Consumption data indicate that the average older adult eats slightly more fruit and vegetables than do younger adults but still fall short of the new recommendations. Baseline data for the 5 A Day For Better Health campaign indicated that people over the age of 50 years reported a higher number of servings than did younger adults (3.6–4.1 vs 3.0–3.4; see Subar et al., 1995), and more recent data reveal that 36.8% of women 75 years of age or older met the criterion of 5 servings a day (Li et al., 2000).
Although the 5 A Day adult intervention studies were effective in increasing fruit and vegetable intake by approximately 0.5 serving (Potter et al., 2000), they did not specifically target older adults.

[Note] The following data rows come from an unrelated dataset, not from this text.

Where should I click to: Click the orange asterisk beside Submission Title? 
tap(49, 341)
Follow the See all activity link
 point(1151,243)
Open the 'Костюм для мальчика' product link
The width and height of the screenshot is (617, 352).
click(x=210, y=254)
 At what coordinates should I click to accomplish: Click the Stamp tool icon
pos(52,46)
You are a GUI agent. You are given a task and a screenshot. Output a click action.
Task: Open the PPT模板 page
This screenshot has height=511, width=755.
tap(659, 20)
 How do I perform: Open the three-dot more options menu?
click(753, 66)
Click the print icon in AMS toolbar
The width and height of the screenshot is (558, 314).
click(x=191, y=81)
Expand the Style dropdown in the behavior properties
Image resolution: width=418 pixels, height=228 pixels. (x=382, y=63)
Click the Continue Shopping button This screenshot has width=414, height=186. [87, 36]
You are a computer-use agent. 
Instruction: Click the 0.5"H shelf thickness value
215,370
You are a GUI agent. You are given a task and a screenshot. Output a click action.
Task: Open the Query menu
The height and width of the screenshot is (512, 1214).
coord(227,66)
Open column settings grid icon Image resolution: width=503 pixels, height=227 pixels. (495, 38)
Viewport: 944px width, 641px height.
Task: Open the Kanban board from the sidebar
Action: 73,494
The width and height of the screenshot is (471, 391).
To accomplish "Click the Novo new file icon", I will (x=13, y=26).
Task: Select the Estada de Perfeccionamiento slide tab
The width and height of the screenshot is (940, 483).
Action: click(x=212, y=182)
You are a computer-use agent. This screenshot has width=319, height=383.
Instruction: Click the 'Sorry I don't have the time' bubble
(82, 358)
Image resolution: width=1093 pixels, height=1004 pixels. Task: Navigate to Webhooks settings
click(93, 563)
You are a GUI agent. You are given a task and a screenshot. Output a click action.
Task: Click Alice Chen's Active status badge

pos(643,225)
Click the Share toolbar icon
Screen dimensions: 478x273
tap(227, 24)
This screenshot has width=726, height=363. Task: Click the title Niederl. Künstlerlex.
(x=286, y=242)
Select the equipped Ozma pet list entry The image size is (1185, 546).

For older adults, the intake of fruit and vegetables can be negatively influenced by a complex set of factors that distinguish them from younger adults. Changes in physical, economic, or cognitive status; management of multiple medical concerns and medication regimens; and shifts in social or family environments have all been identified as potential barriers to optimal food and nutrient intake (Fey-Yensan, English, Pacheco, Belyea, & Schuler, 2003; Position of the American Dietetic Association, 2005). The development of innovative, theory-based research may lead to the design of new methods of intervening at the community level to increase fruit and vegetable consumption in this population. Such research is particularly important, given the growing emphasis on promoting behavioral change in older adults as the key to healthier lifestyles and health outcomes (Center for the Advancement of Health, 2006).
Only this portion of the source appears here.